**ACTIVITY LIST:**
1 – According to the full title of the paper in the brain metastases dataset article, what kinds of data does the dataset contain? List each one.
2 – Reproduce the passage of the brain metastases dataset article starting at "Read the paper" and ending at "in this area.".

**GIVEN TEXT:**
= Beginning of Section =
Mathematical Oncology

A brain metastases dataset: facilitating research in MathOnco and AI

Behind the Paper

Written by Beatriz Ocaña Tienda - April 26, 2023

A comprehensive dataset of annotated brain metastasis MR images with clinical and radiomic data

Beatriz Ocaña-Tienda, Julián Pérez-Beteta, José D. Villanueva-García, José A. Romero-Rosales, David Molina-García, Yannick Suter, Beatriz Asenjo, David Albillo, Ana Ortiz de Mendivil, Luis A. Pérez-Romasanta, Elisabet González-Del Portillo, Manuel Llorente, Natalia Carballo, Fátima Nagib-Raya, Maria Vidal-Denis, Belén Luque, Mauricio Reyes, Estanislao Arana, Víctor M. Pérez-García

Read the paper Download the dataset
As mathematicians in oncology, we understand the importance of data in developing realistic models that can provide useful information to medical professionals. However, finding quality data can be challenging.

Brain metastases (BMs) are a common type of intracranial tumor with an incidence rate comparable to that of prostate and lung cancer. However, despite their frequency, BMs have been under-studied, particularly when it comes to mathematical modeling. In fact, there are fewer than ten published papers on this type of tumor in the context of mathematical studies, indicating a significant research gap in this area.
= End of Section =
**LISTED RECORDS:**
= Beginning of Section =
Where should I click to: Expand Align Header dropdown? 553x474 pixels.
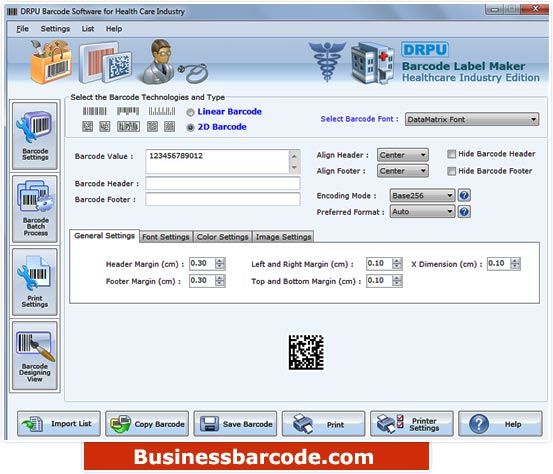point(403,155)
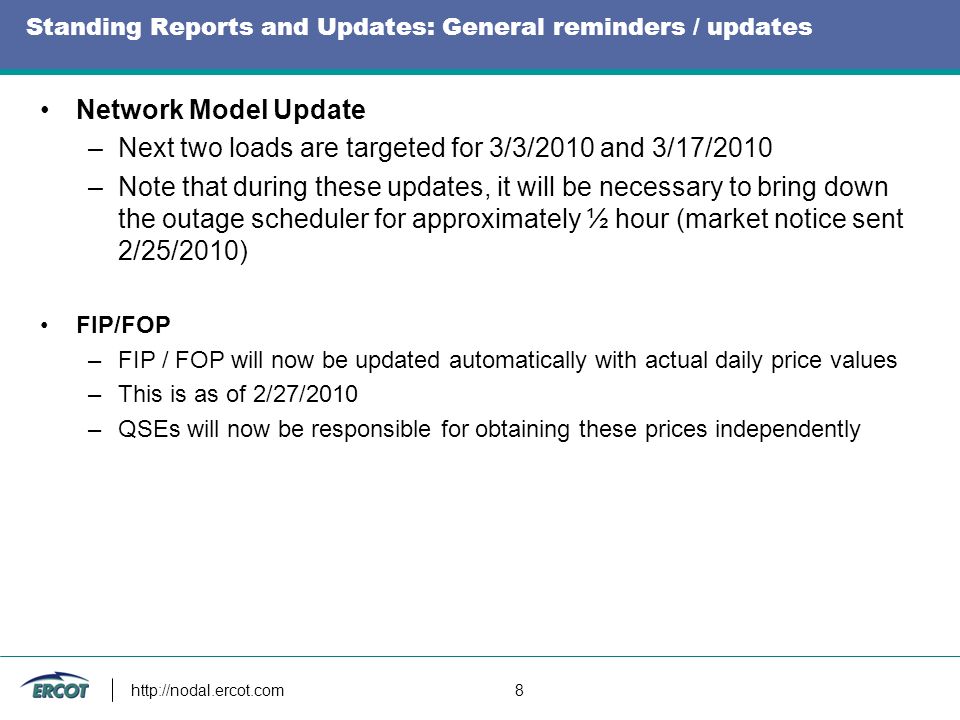The height and width of the screenshot is (720, 960).
Task: Click the bullet dot before Network Model Update
Action: (44, 111)
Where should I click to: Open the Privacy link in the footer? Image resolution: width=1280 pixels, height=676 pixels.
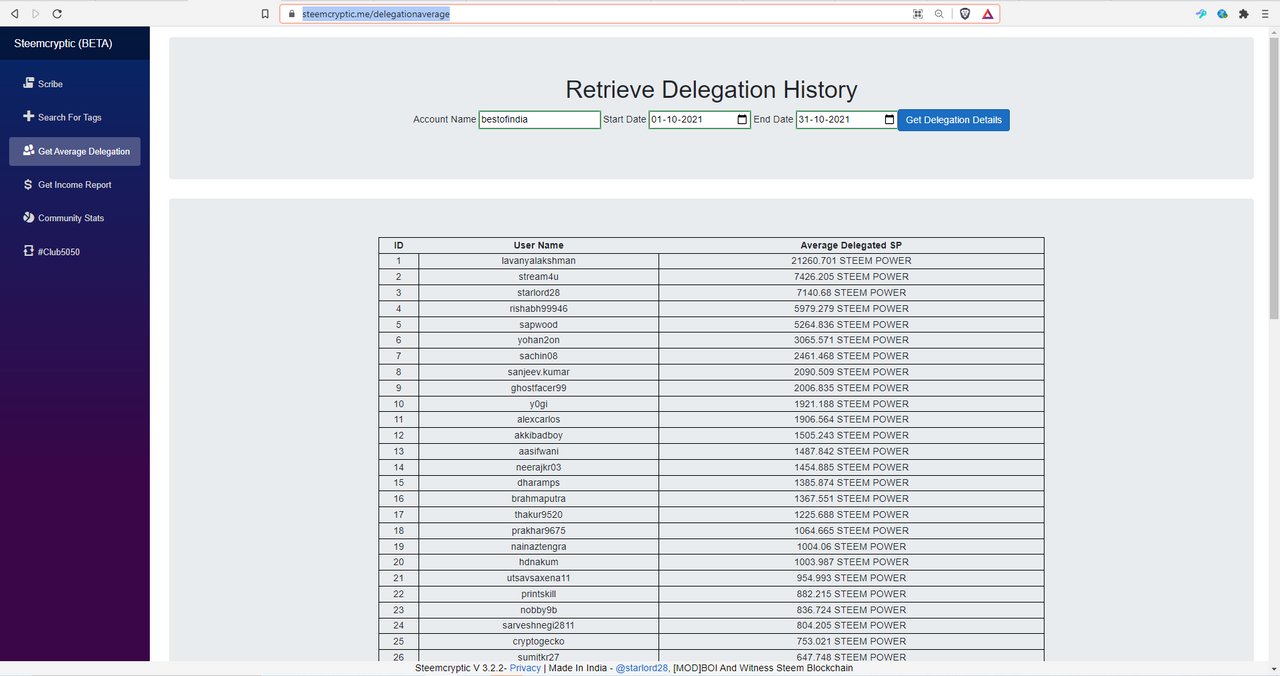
= End of Section =
**RESULTS:**
1 –
- Annotated brain metastasis MR images
- Clinical data
- Radiomic data

2 –
Read the paper Download the dataset
As mathematicians in oncology, we understand the importance of data in developing realistic models that can provide useful information to medical professionals. However, finding quality data can be challenging.

Brain metastases (BMs) are a common type of intracranial tumor with an incidence rate comparable to that of prostate and lung cancer. However, despite their frequency, BMs have been under-studied, particularly when it comes to mathematical modeling. In fact, there are fewer than ten published papers on this type of tumor in the context of mathematical studies, indicating a significant research gap in this area.